CO2 gas is a reliable indicator of the effectiveness of kitchen ventilation. IGEM/UP/19 states that for newly designed kitchens, the CO2 level in staff working areas should be less than 2,800 parts per million (ppm) and that the kitchen appliances—or their gas supplies—should shut down if CO2 is above this level. For existing installations, appliances or gas supplies should shut down if the concessionary 5,000 ppm limit is reached.

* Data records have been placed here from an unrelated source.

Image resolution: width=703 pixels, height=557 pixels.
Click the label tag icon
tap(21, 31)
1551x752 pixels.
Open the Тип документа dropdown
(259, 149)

Raised CO2 levels may be caused by a problem such as blocked filters in a cooker hood or insufficient fresh make-up air. Whatever the cause, it could lead to a dangerous situation. An increase to 15,000ppm (1.5%) CO2 may cause drowsiness, headache and increased breathing. 30,000ppm (3%) CO2 could cause dizziness. If the concentration exceeds 100,000ppm CO2 (10%) this may lead to unconsciousness or even death. BS 6173 requires kitchen appliances to be interlocked with any associated mechanical ventilation systems, to enable automatic shutdown of the appliance. For example, a cooker extract canopy must be interlocked with the cooker (or its gas supply) to ensure that if the canopy fails—or is accidentally switched off—the cooker is automatically shut off. This prevents any further combustion until the canopy failure is resolved.

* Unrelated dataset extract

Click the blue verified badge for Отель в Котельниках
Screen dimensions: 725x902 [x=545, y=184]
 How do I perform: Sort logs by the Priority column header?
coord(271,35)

IGEM/UP11/Edition 2 recommends that in cases where a kitchen’s ventilation requirements are unlikely to be met, fixed CO2 monitoring may be installed in the general kitchen environment—i.e. not under a hood or canopy—to form part of the interlock system. This is further discussed in IGEM/UP/19.15 (section 5.1.2), which also points out the difficult environmental conditions facing CO2 detectors in a commercial kitchen. Kitchen ventilation manufacturers sometimes integrate CO2 sensors into their products in order to provide demand-based ventilation. These built-in sensors are used to constantly monitor the CO2 level and adjust the ventilation to maintain an appropriate air flow. This provides ventilation that is appropriate to the level of cooking activity, minimises the energy used and ensures the system operates only when it needs to.

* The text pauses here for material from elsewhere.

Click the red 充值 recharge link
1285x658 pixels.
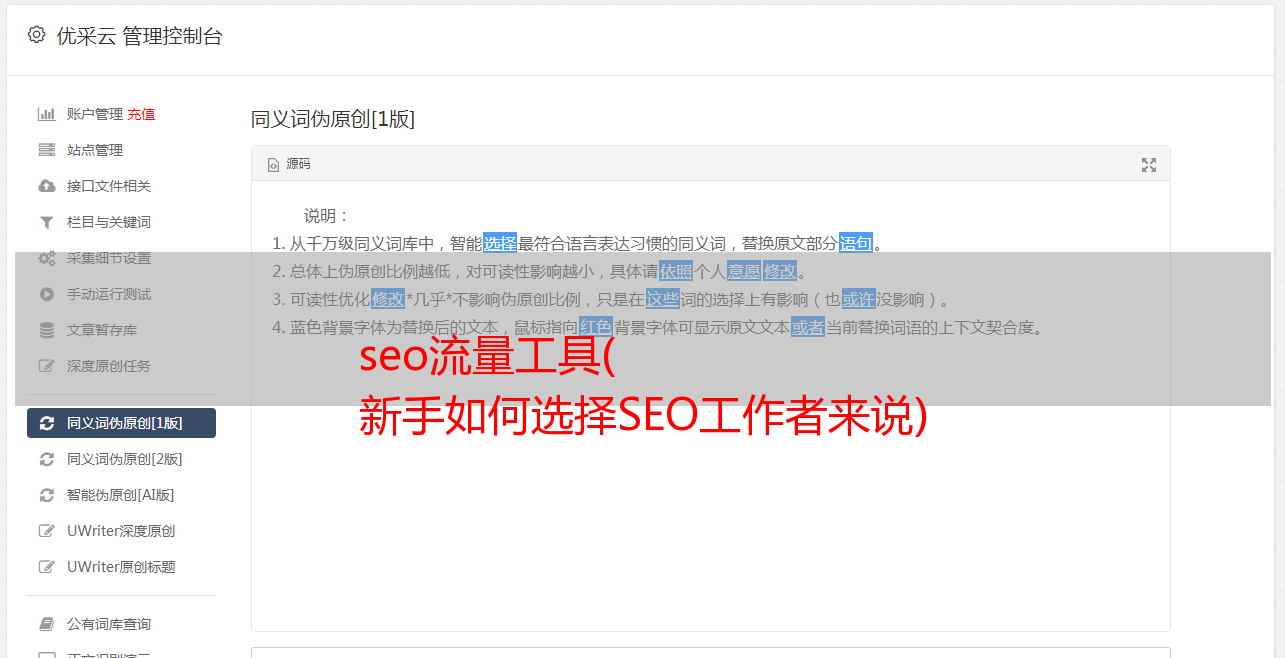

‘Air quality testing’ is another essential process for any commercial kitchen ventilation system. Air quality is tested during both the commissioning phase and the subsequent periodic maintenance activities. BS 6173 explains the importance of testing air quality, recording the results and taking remedial action. IGEM/IG/2 Communication 1772 (2015) discusses the use of hand-held monitoring devices to measure carbon dioxide.